You should use the /M switch at the end of the line when running Vista. Notice how the symbols are cached locally in a directory called c:\symbols. But, what are symbols? Symbols are made when a program is being built, the compilation process translates the human-readable source code to the machine's assembly language. This code is normally used to build an object file, which contains a symbol table describing all the objects in the file that have external linkage. Symbols refer to variables and functions in the running program by the names given to them by the programmer in the source code. In order to display and interpret these names, the debugger requires information about the types of the variables and functions in the program, and about which instructions in the executable file correspond to which lines in the source code files. Such information takes the form of a symbol table, which the compiler and linker include in the executable file during the linking process to build that executable. Therefore, the downloaded symbols would be for Microsoft code alone. As we will see, a third party driver will not have symbols, and also uses a calling convention that omits a stack frame pointer. This third party driver would call an Operating System function and that would cause the crash, but it is likely that the third party driver passed the function some erroneous data. Having said that, another powerful debugger is the livekd.exe written by Mark Russinovich. As we will see, he is also the author of the tool that causes a crash for the educational sake of how to analyze crash dump files and put that knowledge to practical use.

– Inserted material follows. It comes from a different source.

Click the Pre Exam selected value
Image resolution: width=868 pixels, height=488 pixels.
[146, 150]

Before we discuss these tools and how they are used, we must first understand that normally when the system crashes, something went wrong in the kernel mode. A device driver or an Operating System function running in kernel-mode incurs an unhandled exception, such as a memory access violation, an example of which would be either an attempt to write to a read-only page, or an attempt to read an address that isn't currently mapped and is therefore not a valid memory location. Stated loosely, an executing thread attempts to or does write to a memory block that it does not own and corrupts the state of that memory block.

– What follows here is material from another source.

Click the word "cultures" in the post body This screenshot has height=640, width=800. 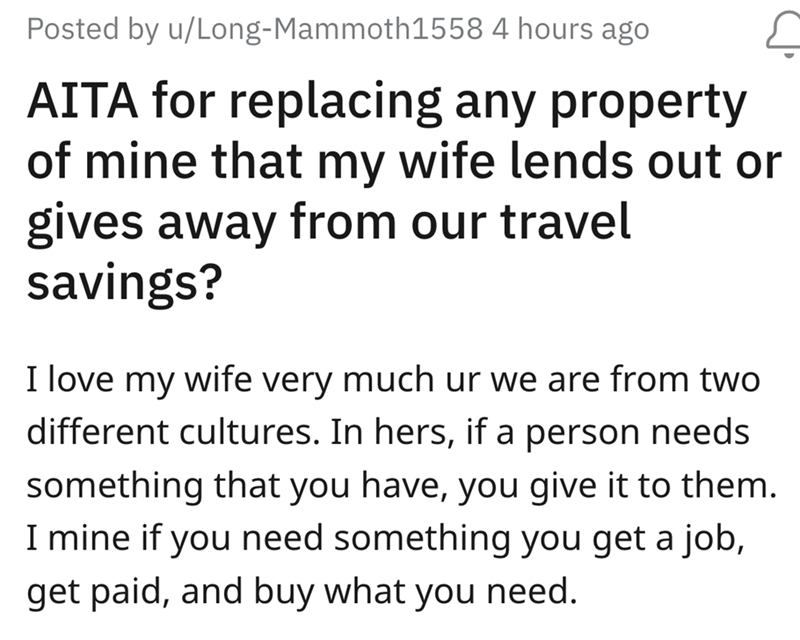236,435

Crash dump analysis resides under the topic of memory analysis. A fundamental aspect of memory analysis is that the locations of data used by the Operating System are not the same as the physical locations needed to locate data in a memory dump. Because there is generally not enough physical memory to contain all running processes simultaneously, the Windows Operating System must simulate a larger memory space. This is why configuring a full memory dump is not very practical, as user mode code and data are normally not used for crash dump analysis. If something went wrong in kernel mode, then configuring a kernel dump crash file would be the best choice to analyze a system crash. These settings are found in the Advanced Settings tab on the applet in the Control Panel that also contains the device manager and the remote settings.

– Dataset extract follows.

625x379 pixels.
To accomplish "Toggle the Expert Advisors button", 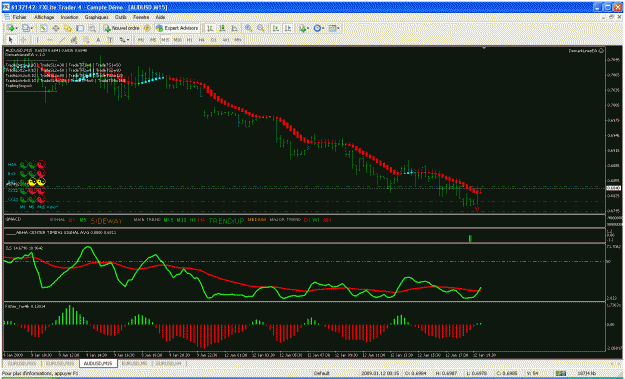I will 177,28.
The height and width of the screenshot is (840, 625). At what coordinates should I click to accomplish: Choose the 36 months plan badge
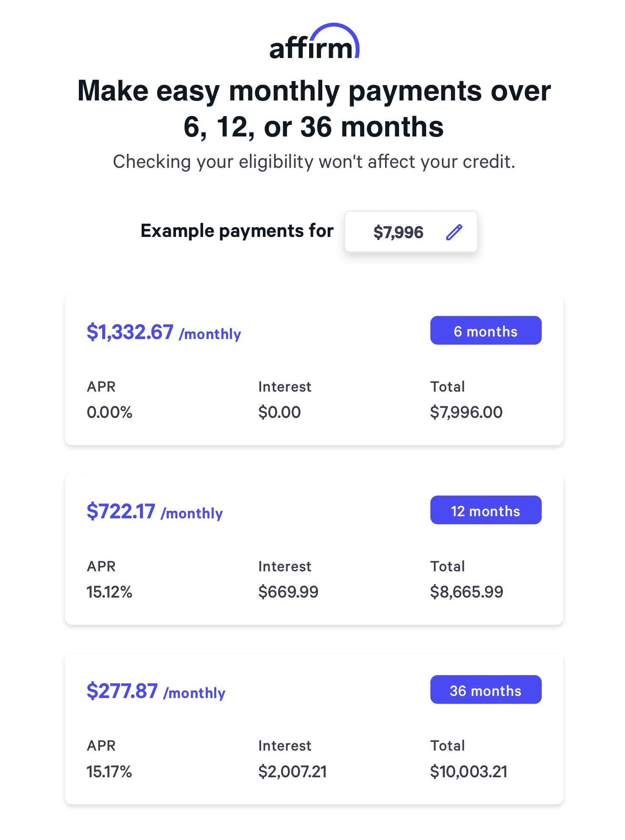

A Brief Look at Threads and Processes

A thread is a unit of execution context. Threads are the units of scheduling, and contain the execution state: the register values, the instruction pointer, and the stack pointer. A process is a container that has at least one thread, a handle table, a security token, and an address space. Threads share the private address space, so it is up to the programmer to synchronize access to shared data within the address space among these threads. In fact, part of the Windows memory protection scheme is premised on the fact that when a process (threads within) is executing, the address space of that process is mapped into the microprocessor's memory management hardware. Therefore, a process can't see the address space of another process by virtue of the fact that it is not present—it is currently not loaded into the microprocessor's memory management hardware. This does not mean that it cannot access the address space of another process. In order to do so, it has to follow Windows security principles, open that process, and use special APIs to gain access to that remote process's address space.

The Windows Memory Manager creates the illusion of a flat virtual address space, when in fact, the hardware unit of the microprocessor maps the virtual address space to the physical address. This larger memory space simulation is achieved by creating a virtual address space for each process that is translated to physical storage locations through a series of data structures. The main data structures are the page directory and the page table. Mapping the virtual address space to the physical address is done so in the granularity of a page (4 kilobytes of physical memory). When a user mode application needs to map its code and data onto the virtual address space, the process may represent to the system an instance of a running program. But, as an application needs to map its code and data onto the virtual address space, the actual Operating System also needs to map itself, as well as the configured device drivers, and the data that is used by device drivers that is stored on the kernel-mode heap. The virtual address used by a process does not represent the actual physical location of an object in memory. Instead, the system maintains a page map for each process, which is an internal data structure used to translate virtual addresses into corresponding physical addresses.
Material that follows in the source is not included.